Many fat people will tell you their condition is the last acceptable prejudice, and I don’t doubt it. People who would drive nails through their tongues before allowing it to speak the word “nigger” have no problem casting casual slurs at fat people, seeing it not as a thing one cannot change but as a character flaw. They have a point. We all know how to lose weight, and to the extent we don’t, well, it’s our choice. I’d argue that we all have character flaws, and if we’re lucky, they’re not visible to the world. We watch baroque pornography online, or harbor vile thoughts about others. We’re wearing our special underwear right now. We cheat on our taxes. We stole our best friend’s girlfriend, or maybe we just had a quickie that one time. We dream, late at night, about getting in the car, draining the bank accounts, and heading west without a word to those left behind.
This is all prompted by a discussion I find not just ridiculous but offensive, i.e., is Chris Christie too fat to be president? Michael Kinsley:
He is just too fat. Maybe, if he runs for president and we get to know him, we will overlook this awkward issue because we are so impressed with the way he stands up to teachers’ unions. But we shouldn’t overlook it — unless he goes on a diet and shows he can stick to it. … Controlling what you eat and how much is not easy, and it’s harder for some people than for others. But it’s not as difficult as curing a chemical addiction. With a determined, disciplined effort, Christie could thin down, and he should — because the obesity epidemic is real and dangerous. And the president inevitably sets an example.
There are many reasons to think Christie shouldn’t be president, but this isn’t one of them. And oh, I know — I’ve chuckled at fat-Rush Limbaugh jokes with the rest of you. And I laffed out loud at Cooz’s most recent expression of lyrical genius, filed just moments ago. But I’m going to decline to participate in the fat-bashing this time.

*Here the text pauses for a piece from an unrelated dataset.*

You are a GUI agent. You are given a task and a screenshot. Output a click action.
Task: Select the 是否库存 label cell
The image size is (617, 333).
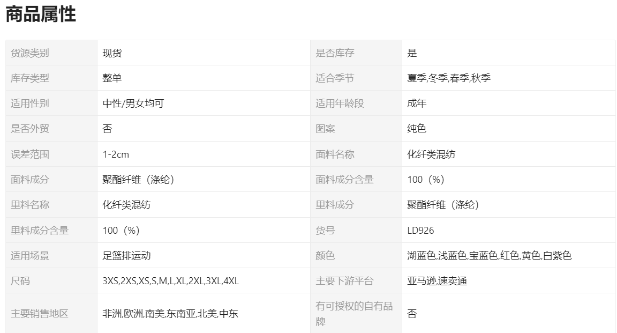tap(335, 53)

(Oh, and Michael Kinsley? How casually you state that fixing disordered eating patterns is less difficult than “curing” a chemical dependency. You quit heroin by not taking heroin ever again. A fat person trying to lose weight still has to eat. A while back my health-care searching kicked up a story out of Australia, in which a number of fashionistas told the truth and nothing but the truth about what they eat. One drinks hot water all day long before sitting down to a 1,200-calorie dinner. Another confesses to taking a daily over-the-counter cold medicine, because her doctor told her it would boost her metabolism by a tiny amount. That’s as fucked-up as any McDonald’s habit.)
Let’s end the fat hate. Just for a while, to see how we like it. And because I’m not totally dour on the subject, I’d like to unearth one of my favorite SNL sketches of all time, Bill Clinton at McDonald’s:
I love it because it gets to the truth about both Clinton and so many fat people — they are that way because their appetites, for everything, are large. I always thought Clinton’s fondness for chunk-making food was an expression of his essential generosity and love of people. Not to mention salt and grease.
So, some quick bloggage:
Lance Mannion considers Archbishop Timothy Dolan, darlin’ of the right.
You all were right about Officer Pepper Spray yesterday; I just wasn’t keeping up with the story. Jon Stewart takes it one step further.
And now, I’m off to (almost) start the weekend. Enjoy yours.